Dive Brief:
- A federal judge approved Wednesday the $2.4 million settlement of a class-action suit between food corporation Cargill and a group of current and former employees who alleged that Cargill failed to pay them for all hours worked following the 2021 Kronos ransomware attack.
- Employees filed the suit, Futrell v. Cargill, in April 2022. They alleged that Cargill’s timekeeping and payroll systems were affected by the Kronos attack and resulting outage, leading to the pay discrepancies. Per the suit, Cargill did not pay nonexempt hourly workers and salaried employees their full overtime premium for overtime hours worked.
- According to the settlement terms, Cargill will pay all underpaid collective members “a proportional amount of the unpaid wages as liquidated damages.” The company also will pay an additional flat rate to nonexempt employees who worked in New York as well as a per person payment to employees who were overpaid during the Kronos outage.
Dive Insight:
Nearly two years after the Kronos Private Cloud platform outage, its fallout continues to settle — and Cargill is just one of many employers facing litigation over their handling of the incident. Aside from Futrell, Cargill is also litigating a separate Kronos-related case in a Texas district court involving similar claims.

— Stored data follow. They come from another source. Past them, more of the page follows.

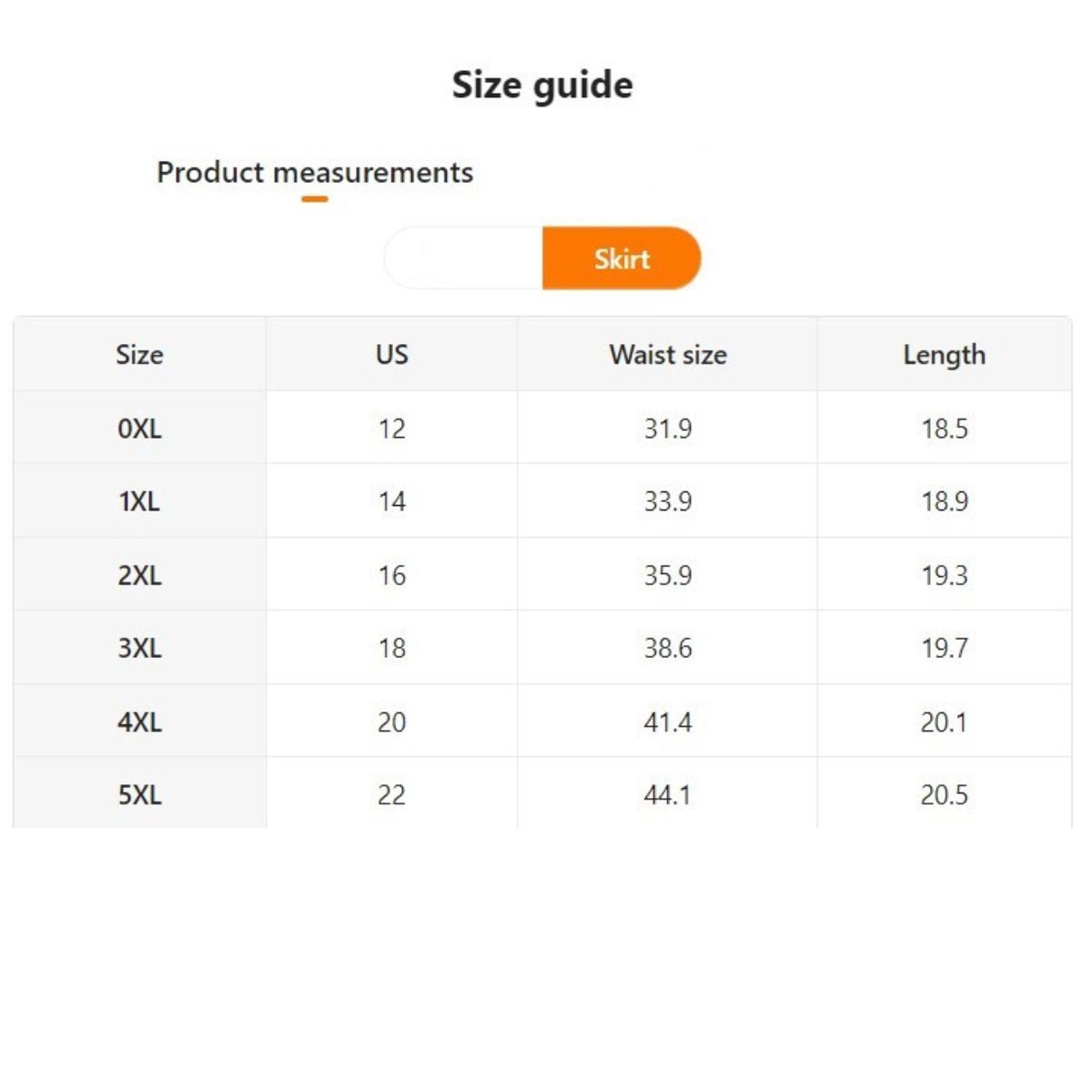Click US size 16 cell
Viewport: 1092px width, 1092px height.
coord(391,575)
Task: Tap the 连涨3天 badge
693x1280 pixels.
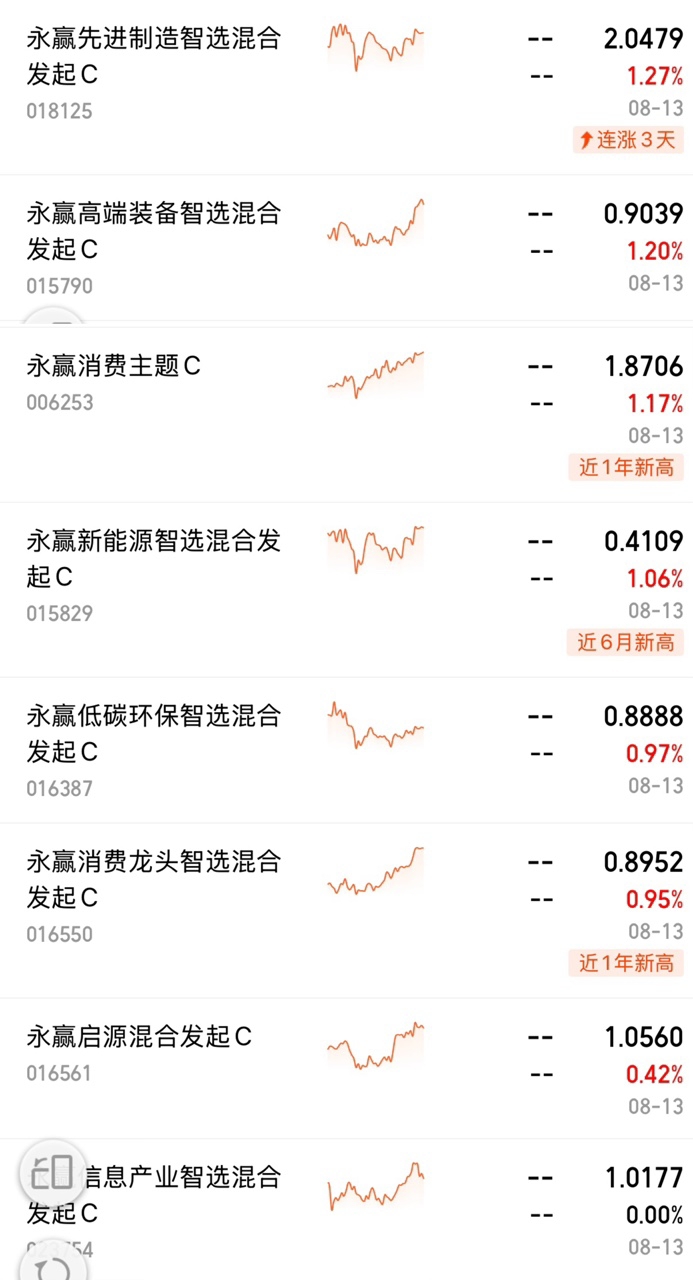Action: (628, 139)
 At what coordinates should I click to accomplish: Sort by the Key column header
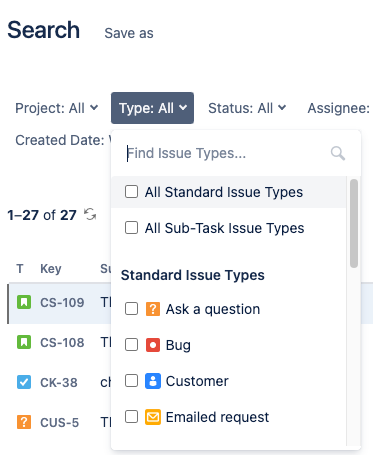(x=51, y=269)
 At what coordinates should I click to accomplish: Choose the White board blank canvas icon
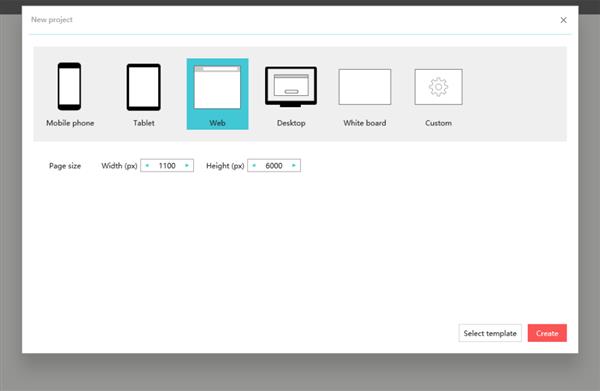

In September, the University of Massachusetts Memorial Medical Center agreed to a $1.2 million settlement of wage-and-hour claims resulting from the breach. A UMass Memorial Health executive who spoke to HR Dive in 2022 detailed the employer’s response to the outage, which disrupted payroll operations for more than one month.
UKG, the company that owns Kronos, also moved to settle with affected employees.
The outage caused chaos for many HR departments amid the 2021 holiday season, and some relied upon manual time sheets or duplicated payrolls from earlier pay periods to ensure workers could be paid on time.
Despite the experience, however, multiple employers have said following the attack that they would keep using Kronos and UKG, citing the company’s range of capabilities as well as the potential expense of finding an alternative.